Het zou nogal arrogant zijn van ons individueel of als genootschap er aanspraak op te maken die leer te bezitten, en, nog erger, dat wij er de enige voogden over zouden zijn. Als ik uitga van mijzelf, beschouw ik mezelf als een nederige, beginnende student van de nog maar weinige facetten van zo’n leer die voor ons via de literatuur openlijk toegankelijk zijn, en dat dan nog binnen het zeer beperkte begripsvermogen van mijn geest. Dit te zeggen is geen valse bescheidenheid, maar het vaststellen van een feit. Wat kunnen we zeggen over deze geheime leer waarvan we, hoe geleerd en sensitief we ook mogen zijn, op z’n best de uiterlijke vorm kunnen waarnemen?

Wat betekent geheim? Zou het in deze tijd van openheid, en waarin iedereen kan lezen en schrijven en toegang heeft tot de wetenschap en filosofie, niet bevredigender zijn voor de mensheid om deze leer openlijk te onderwijzen? Of bestaat er een kaste van priesters of ingewijden die de geheime kennis voor zichzelf willen houden, ontoegankelijk voor ieder die niet tot hun kringen behoort, om altijd over de massa’s te kunnen heersen?

Niet alles van die leer is geheim. In feite is er door de eeuwen heen steeds zoveel van gepubliceerd voor de mensheid als zij op dat moment kon begrijpen en verdragen. Een van de meest cruciale leringen van alle die de mensheid in de loop van haar steeds uitbreide mentale en spirituele evolutie ter beschikking komen, is die omtrent de Hiërarchie van Mededogen, waarvan wij mensen de onderste schakel op aarde vormen. Hiërarchie van mededogen betekent letterlijk, onder aanvoering staan van heilige wezens die onzelfzuchtig geïnspireerd zijn door mededogen voor ieder die er naar verlangt zijn inherente geestelijk kwaliteiten te ontplooien. Het zou zeker geen teken van mededogen en onzelfzuchtigheid zijn om geheimen te koesteren met het doel zichzelf te onderscheiden van anderen of een overheersende invloed over de vrije wil van anderen uit te oefenen.
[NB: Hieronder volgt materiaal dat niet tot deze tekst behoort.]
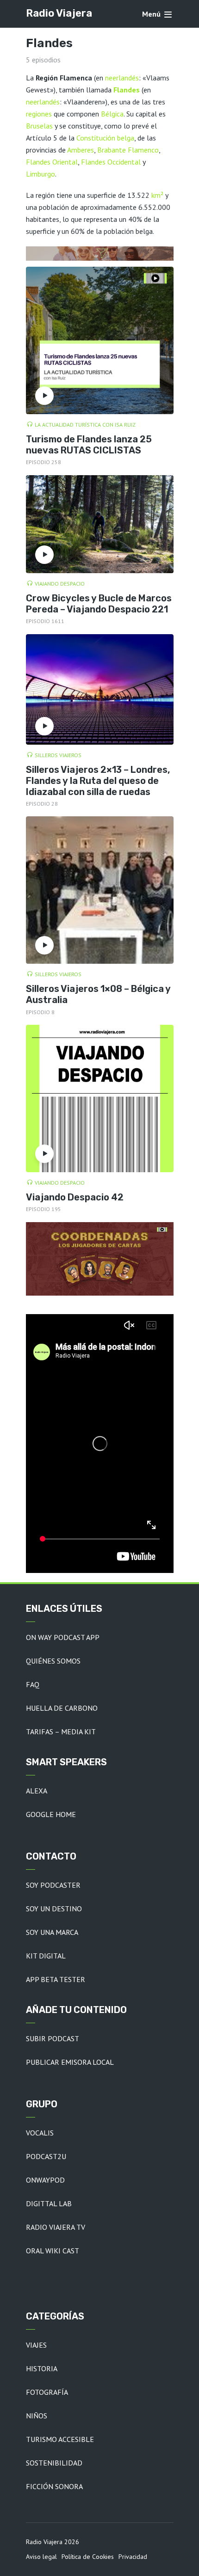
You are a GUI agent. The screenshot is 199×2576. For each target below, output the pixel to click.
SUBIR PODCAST (52, 2038)
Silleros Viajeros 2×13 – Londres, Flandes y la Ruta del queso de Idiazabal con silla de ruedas (98, 780)
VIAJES (36, 2345)
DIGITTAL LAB (49, 2203)
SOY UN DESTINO (54, 1908)
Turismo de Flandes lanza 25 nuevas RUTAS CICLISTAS (89, 445)
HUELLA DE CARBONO (62, 1708)
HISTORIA (41, 2368)
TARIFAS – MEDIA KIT (61, 1731)
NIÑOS (36, 2415)
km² (157, 195)
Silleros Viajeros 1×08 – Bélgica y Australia (98, 994)
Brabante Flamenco (128, 149)
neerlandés (122, 77)
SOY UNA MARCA (52, 1932)
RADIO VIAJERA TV (55, 2227)
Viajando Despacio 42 (75, 1197)
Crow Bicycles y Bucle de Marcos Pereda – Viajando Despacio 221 (99, 604)
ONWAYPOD (45, 2179)
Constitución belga (105, 137)
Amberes (80, 149)
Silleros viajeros (58, 755)
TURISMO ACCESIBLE (60, 2439)
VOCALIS (40, 2132)
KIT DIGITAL (46, 1955)
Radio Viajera (59, 13)
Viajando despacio (60, 583)
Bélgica (112, 113)
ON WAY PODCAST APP (63, 1637)
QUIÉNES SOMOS (53, 1660)
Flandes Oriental (52, 161)
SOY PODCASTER (53, 1885)
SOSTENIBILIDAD (54, 2462)
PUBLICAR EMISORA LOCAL (70, 2062)
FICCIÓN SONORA (54, 2486)
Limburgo (40, 173)
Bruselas (39, 125)
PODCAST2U (46, 2156)
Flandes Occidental (111, 161)
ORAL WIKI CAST (52, 2250)
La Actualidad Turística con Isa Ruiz (85, 424)
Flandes (126, 89)
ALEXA (36, 1790)
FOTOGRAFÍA (47, 2392)
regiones (39, 113)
De werkelijke reden van occulte of esoterische geheimhouding is dat we, omdat we in een wereld van onvolmaakte waarneming, van onwetendheid omtrent de ware aard van de dingen, en vaak de meest fantastische theorieën leven, de aanblik van de Waarheid niet zouden kunnen verdragen. We zouden door dat licht worden verblind, we zouden in de war en het spoor bijster raken, niet in staat om de ware aard te herkennen achter wat ons begripsvermogen op dit moment aan zou kunnen. Bovendien zou de geheime leer, of dat wat we ervan zouden kunnen bevatten verre van veilig zijn in onze handen. Het is bijvoorbeeld nog maar nauwelijks een eeuw geleden sinds de eenheid van materie en energie aan de westerse wereld duidelijk werd, en binnen vijftig jaar hadden we de kennis toegepast om het meeste verschrikkelijke massavernietigingswapen uit te denken, waarmee we onszelf en anderen kunnen vermoorden en onderdrukken - niet alleen onze medemensen, maar in feite alle organismen op aarde. Dat is de reden waarom de werkelijke bewaarders van de geheime leer en de esoterische traditie diegenen zijn die zich in spiritueel, mentaal en vooral ethisch opzicht verder hebben ontwikkeld dat de gemiddelde mens, die absoluut vrij zijn van neiging of zelfzuchtige impulsiviteit om bekend te maken wat schade zou kunnen berokkenen, en die begrijpen waarom de leringen geheim moeten zijn.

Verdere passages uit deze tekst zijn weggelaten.